EU urged to help #Ukraine counter Russia disinformation campaign

The EU supported by the international community has been urged to help Ukraine counter an ongoing “disinformation campaign” being waged by Russia.

The appeal comes with concern about the impact of Russian “cyber and hybrid warfare” against the Ukrainian population, particularly in the eastern part of the country where war has claimed the lives of more than 15,000  people.

Speaking in Brussels on Wednesday (10 April), Professor Dr. Anatolyi Marushchak, of the International Information Academy (IIA), also warned that “lessons” of Ukraine’s experience can be learned for the upcoming European elections from 23-26 May, adding, “This is not just about Ukraine but about defending democracy around the world.”

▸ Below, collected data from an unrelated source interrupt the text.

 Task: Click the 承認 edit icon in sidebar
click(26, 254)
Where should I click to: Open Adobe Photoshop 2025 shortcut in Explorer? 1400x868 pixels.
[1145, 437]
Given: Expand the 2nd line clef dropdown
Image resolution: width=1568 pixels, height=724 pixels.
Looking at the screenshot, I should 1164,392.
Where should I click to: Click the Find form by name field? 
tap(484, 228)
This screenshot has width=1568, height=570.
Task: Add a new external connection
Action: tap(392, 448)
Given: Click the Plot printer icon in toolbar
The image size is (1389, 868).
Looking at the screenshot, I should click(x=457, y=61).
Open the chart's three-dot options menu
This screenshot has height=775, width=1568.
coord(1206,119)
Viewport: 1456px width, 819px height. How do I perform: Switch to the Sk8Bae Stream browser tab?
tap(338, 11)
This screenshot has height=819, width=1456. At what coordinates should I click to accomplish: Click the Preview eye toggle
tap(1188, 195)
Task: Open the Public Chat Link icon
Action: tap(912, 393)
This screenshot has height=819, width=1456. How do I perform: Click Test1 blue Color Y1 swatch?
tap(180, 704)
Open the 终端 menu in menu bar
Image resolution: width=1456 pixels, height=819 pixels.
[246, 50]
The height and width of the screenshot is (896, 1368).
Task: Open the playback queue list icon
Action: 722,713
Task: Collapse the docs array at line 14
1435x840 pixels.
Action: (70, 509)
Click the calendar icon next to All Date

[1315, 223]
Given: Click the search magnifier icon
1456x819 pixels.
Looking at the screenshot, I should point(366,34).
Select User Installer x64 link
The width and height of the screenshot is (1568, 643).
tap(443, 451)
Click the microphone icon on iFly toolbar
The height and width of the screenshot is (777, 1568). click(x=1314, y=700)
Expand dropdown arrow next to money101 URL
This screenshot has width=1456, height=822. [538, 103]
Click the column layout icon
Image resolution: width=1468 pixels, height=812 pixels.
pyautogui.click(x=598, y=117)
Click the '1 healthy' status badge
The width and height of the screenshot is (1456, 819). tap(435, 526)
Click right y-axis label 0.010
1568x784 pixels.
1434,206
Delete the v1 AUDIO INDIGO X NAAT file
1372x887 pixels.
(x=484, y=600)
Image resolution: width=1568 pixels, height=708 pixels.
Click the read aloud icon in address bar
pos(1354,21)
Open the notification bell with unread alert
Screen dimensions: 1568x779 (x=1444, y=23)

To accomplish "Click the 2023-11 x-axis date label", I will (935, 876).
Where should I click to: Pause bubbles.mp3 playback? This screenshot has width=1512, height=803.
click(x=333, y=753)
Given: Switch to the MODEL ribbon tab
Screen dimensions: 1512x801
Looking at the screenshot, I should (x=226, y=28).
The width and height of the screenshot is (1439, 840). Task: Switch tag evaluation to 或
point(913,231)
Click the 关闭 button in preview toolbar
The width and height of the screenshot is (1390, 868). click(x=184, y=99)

He was one of the keynote speakers at a conference, at the Brussels Press Club, on the Ukrainian Experience in CyberSecurity conference, organized by the IIA, the Ukrainian Academy of Cybersecurity and the Taras Shevchenko National University of Kyiv, Ukraine in conjunction with the EU Ukraine Business Council.

Marashchuk said the IIA was set up to combat a concerted and aggressive “fake news” and “misinformation” campaign orchestrated by Russia which, he added, started soon after the annexation of Crimea back in 2014.

The psychological impact on many Ukrainians, not least in Crimea and also the Dombass region, had been “unbelievable” with the aim being “to spread lies about a revolution in the country.”

It was conducted, he said, with the support of a controlled, Russian-language media and via “internet trolls”.

Marushchak’s own family experienced the impact after the Ukraine bank where his wife worked was hit by a cyber attack which, along with other similar incidents, had resulted in “serious” economic and financial cost.

Another example he cited was a serious cyber attack in 2015 which had caused a major power outage in parts of the country.

In 2018 alone, some 35 cyber attacks were recorded in Ukraine, mostly involving the Russian state, including one targeting the UEFA Champions League final in Kiev.

The United States and Britain joined Ukraine in blaming Russia for the NotPetya campaign in 2017 which took a costly toll on the quarterly results of major global corporations including Cadbury chocolate maker Mondelez International Inc and freight logistics company FedEx Corp.

More recently, Russia’s hybrid warfare campaign against Ukraine was being fought in other ways, for example in “supporting local unrest” and on the diplomatic front, but the aim was the same: to destabilize and undermine the country.

He said: “Everything we’re seeing, everything we’ve intercepted in this period: 99 percent of the traces come from Russia.” You can only conclude that Russia has been trying to persuade our people that the path they have chosen is the wrong one.”

However, such attacks, he said, had accelerated the adoption of domestic legislation designed to counter such “destabilising” efforts. They had  also led to the emergence of NGOs such as his own and fact-checking organisations whose aim was to help Ukrainians “distinguish between fake news and real news”.

Ukraine is better prepared to withstand such attacks thanks to cooperation with foreign allies including the United States, Britain and NATO but there are some Ukrainian companies that are still vulnerable to such attacks.

Looking to the future, he said it was vital that the wider international community, including the EU, continued to help counter Russia’s “cyber aggression”. He said: “They have to ask how they would feel if it was a member state of the EU that was subject to such things and how they would react to such attacks on their infrastructure.”

The aim, he suggested, was to use Ukraine’s experience and to enhance co-operation in combating fake news,  misinformation and cyberattacks, both against Ukraine and other countries.

Another speaker, Elnur Ametov, a close aide to a top Ukraine MP, suggested thatRussian government-affiliated actors launched coordinated cyber attacks against Ukrainian government and military targets before and during the attack and seizure of Ukrainian ships and sailors in the Azov Sea on November 25.

He said that Russia had totally “scorched the media scene” in Crimea and, as a result, it was now hard to distinguish between fake and real news.

The outcome, he argued, had been to shift international attention from the continuing “illegal occupation” of Crimea.

“Russia has conducted a massive propaganda campaign in Crimea and people there now depend on the internet or social media for their news.”

This had, he noted, resulted in the emergence of “citizen journalists”, ordinary members of the public who live-stream incidents of “unlawful raids and arrests” by the Russian authorities.

He, too, said the EU and others had a role to play in countering such problems, saying, “everyone has an interest in this because what is happening in Crimea and Ukraine affects not just these areas but the stability of the whole world legal order.”